Part 2 of the WS "formula" (can't think of the right synonym!):
So, while the WS is with the OP... -starts off exciting, exclusive, 2 lovers against the world! -the A is exposed, but they hold on...they will be brave and stay together, no matter the odds against them! (Romeo and Juliet) -the WS finds themself trying to adjust to not having the same relationship with their family and trying to establish new memories and traditions with the OP -the WS is insecure with the OP, worried the OP will cheat on them -the OP stops working so hard to woo the WS because "they have them" -the OP gets tired of having to reassure the WS -if there are kids, the OP gets tired of sharing their time with the WS because of the kids -the WS starts to miss their old life but fights it off, they start to realize that their new life with the OP doesn't bring them the happiness they expected -the WS compares the OP to the BS, starts to wonder about the BS and thinks fondly of them -the OP gets insecure and is worried the WS will go back to BS -the OP pressures WS for divorce from BS...what's taking so long? -the relationship ends in some way -the WS looks up the BS; reaches out
Now if BS has established NC, then the WS is at first free to engage in the A without being reminded of the guilt. But the story plays out the same. Many argue that the A ends faster because the WS doesn't get to "eat cake" by staying in touch with BS.

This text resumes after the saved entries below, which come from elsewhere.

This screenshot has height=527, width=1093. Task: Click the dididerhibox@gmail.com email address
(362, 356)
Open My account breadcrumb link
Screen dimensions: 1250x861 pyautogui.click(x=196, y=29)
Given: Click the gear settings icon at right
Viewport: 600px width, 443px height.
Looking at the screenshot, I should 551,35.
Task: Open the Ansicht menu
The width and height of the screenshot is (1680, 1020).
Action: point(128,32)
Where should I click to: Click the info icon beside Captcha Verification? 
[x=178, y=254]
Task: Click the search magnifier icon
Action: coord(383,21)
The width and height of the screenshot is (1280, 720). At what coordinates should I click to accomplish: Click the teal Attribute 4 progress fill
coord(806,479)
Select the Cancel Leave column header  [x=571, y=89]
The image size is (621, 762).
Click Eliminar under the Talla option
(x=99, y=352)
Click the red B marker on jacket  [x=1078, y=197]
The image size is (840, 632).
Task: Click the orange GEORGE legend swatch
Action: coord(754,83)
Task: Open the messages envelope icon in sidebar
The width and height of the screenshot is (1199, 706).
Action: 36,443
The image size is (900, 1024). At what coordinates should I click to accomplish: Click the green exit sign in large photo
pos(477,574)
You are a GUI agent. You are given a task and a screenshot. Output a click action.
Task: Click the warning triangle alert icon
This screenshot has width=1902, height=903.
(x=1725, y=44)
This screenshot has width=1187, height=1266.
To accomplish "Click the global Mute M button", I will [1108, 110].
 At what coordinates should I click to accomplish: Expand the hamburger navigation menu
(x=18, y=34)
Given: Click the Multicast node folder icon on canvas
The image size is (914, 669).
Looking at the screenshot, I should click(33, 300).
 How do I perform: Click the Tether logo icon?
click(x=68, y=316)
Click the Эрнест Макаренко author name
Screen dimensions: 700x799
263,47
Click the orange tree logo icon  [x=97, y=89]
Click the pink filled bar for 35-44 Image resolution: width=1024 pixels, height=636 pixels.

All FWS who have shared their story claim they never stopped loving BS
With my WH and his exW, she "never looked back" for 3 years because she got married and had kids with the OM. But the same thing happened regarding missing her life with WH.
With my SIL's exH, he viciously pursued D (like DBD's H) and then threw the relationship in SIL's face because "she had to get used to this reality" SIL begged, pleaded, cried, fought back. Her exH ended his relationship with OW 9 months after it began but was too proud to go back to SIL. He decided to play the field and live the bachelor life (even though he still had his boys and stayed in touch but at first he wasn't as involved with them). 6 months after "playing the field" he started to become nicer to my SIL, and she became suspicious. Meanwhile, she had met a nice fellow. After a few months of him knowing she was with the new guy, he told her he wanted to work things out. She told her boyfriend and they ended their relationship. Her exH wasn't able to do the hard work involved and bailed.She went back to her boyfriend. 6 months later, he tries again to get her back. She discovers she is willing to try and her new boyfriend had some major baggage that was starting to concern her anyway. So from July to present, they are taking it slow, still divorced, but having date nights and he is in IC and they are spending time with the boys together as a family each weekend. He wants to marry her again.
So those are 2 scenarios. It took more than 6 months for the WS to "wake up" even with NC and D.